Interview: "Good Taste" - HOMER

Your song is catchy bop about reflecting on a break-up and self-growth. What inspired you to write this song?

HOMER: The original idea for this song really wasn’t thinking much about a break-up at all but more so what you leave with. It was really about the music you share with someone you’re with and that you still listen to after it all. That eventually led to the idea of being hurt by a relationship but still thankful for it because you found a lot of great music together. Music and relationships will always be two things that define significant parts of your life and it’s cool how those things intertwine most of the time.

According to your Spotify biography, you are an artist/producer duo, how do you two work together to create great-sounding tracks?

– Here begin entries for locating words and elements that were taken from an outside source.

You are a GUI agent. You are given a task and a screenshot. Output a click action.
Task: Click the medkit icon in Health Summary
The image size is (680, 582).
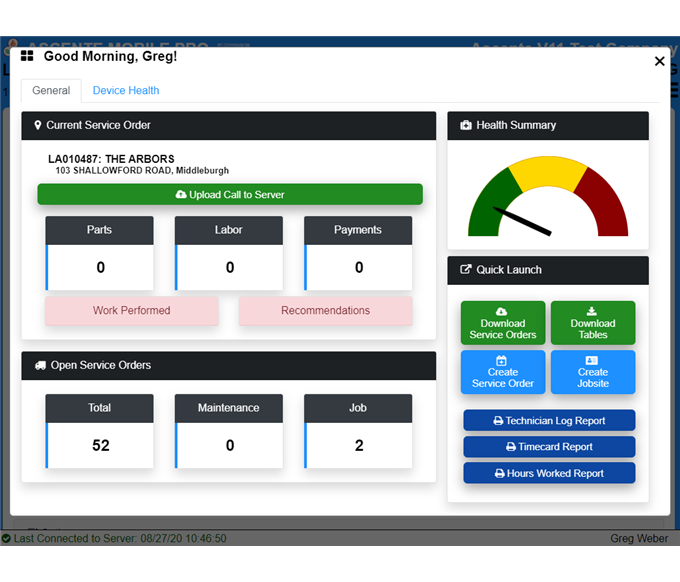(x=466, y=126)
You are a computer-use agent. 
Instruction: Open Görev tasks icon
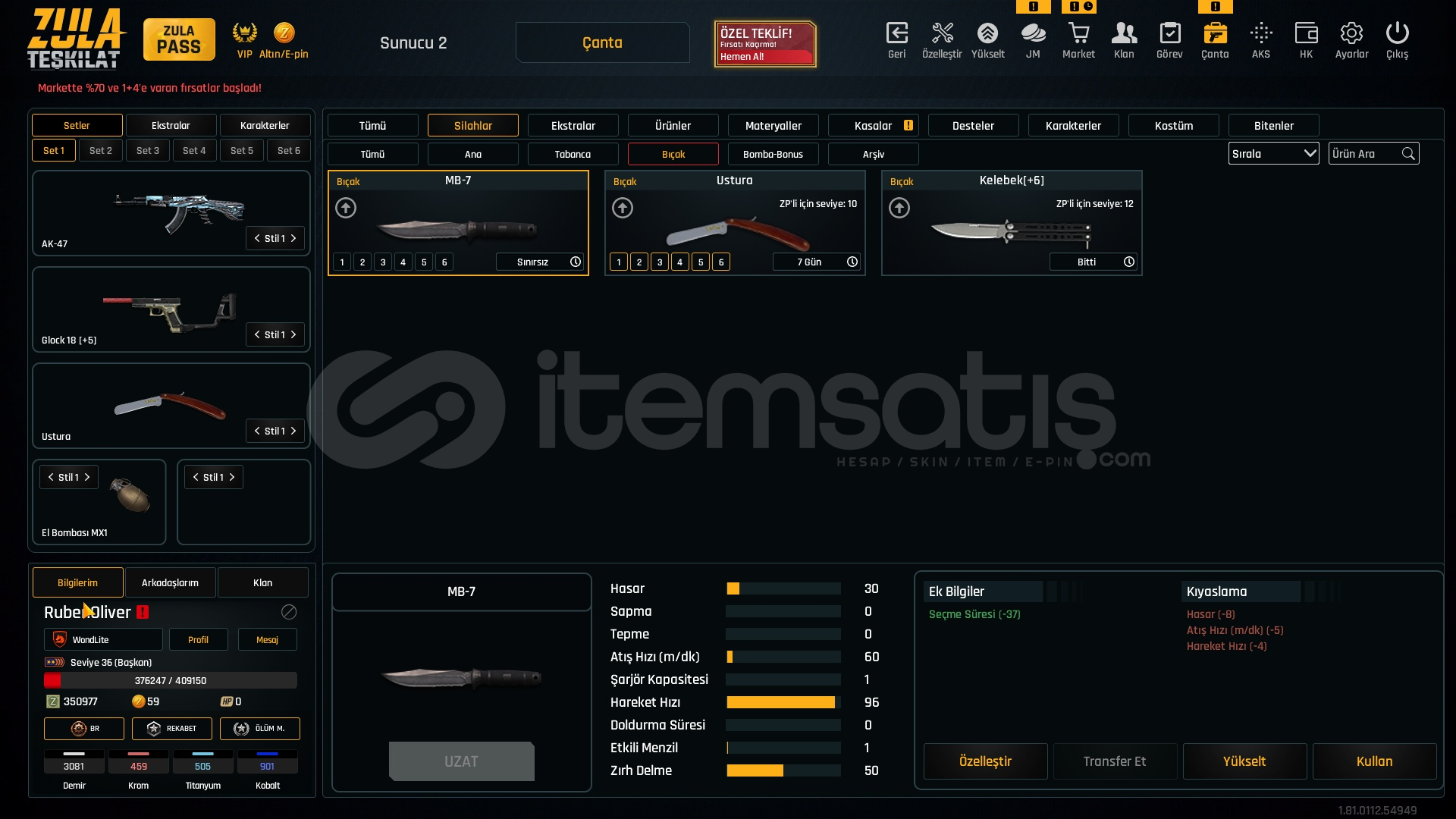pos(1169,34)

HOMER: I think we’d like to say over the years we’ve written and produced music we’ve developed great practices and strategies, but really it’s different every single song. We’ve played music together since we were in middle school so a lot of the time we can tell what the other will do and write.

You are both from Texas, how has that influenced the way you create music together?

HOMER: Not sure if a specific "Texan" influence comes across in our songwriting... but we definitely have both been around Texas Country for a lot of our lives, and Zach even played in several country bands at different points. And growing up together in a small town definitely shaped who we are.

HOMER has tracks starting from 2018 to now, with your latest release being Won’t Let You Go. How do you feel you have progressed together as a band since then?

HOMER: We’re both extremely different but also the exact same people we were when we started. So much life has happened since our first release: marriage, pain, moving to different cities, jobs, etc. We’ve had so many experiences that all influence how we write and what we write. Music has progressed like life; we’ve matured a whole lot.

Every artist experiences writer's block. How do you personally combat that? Is there any advice you would like to give readers?

HOMER: There’s a lot of different strategies to this struggle. Setting things down and doing something else is often what’s needed. Practicing being able to recognize when an idea has run it’s course and you need to move on. Other times maybe keep it simple, finish the song, and if it’s lame, it’s lame. Move on to the next song. I can’t tell you how many times we’ve moved on from an idea, forgotten it, and come back a year later and rediscovered the idea and finished writing it.

What are the two of you hoping to accomplish together in the future? What are your short-term and long-term goals?

HOMER: Our goal is ultimately to keep writing and producing music for as long as we can. We love writing, producing, and having songs out in the world. In the short term, this year our goal is to put out a song a month, and long term, we'd love to keep putting music out for as long as we can, as our taste and style shifts through the years.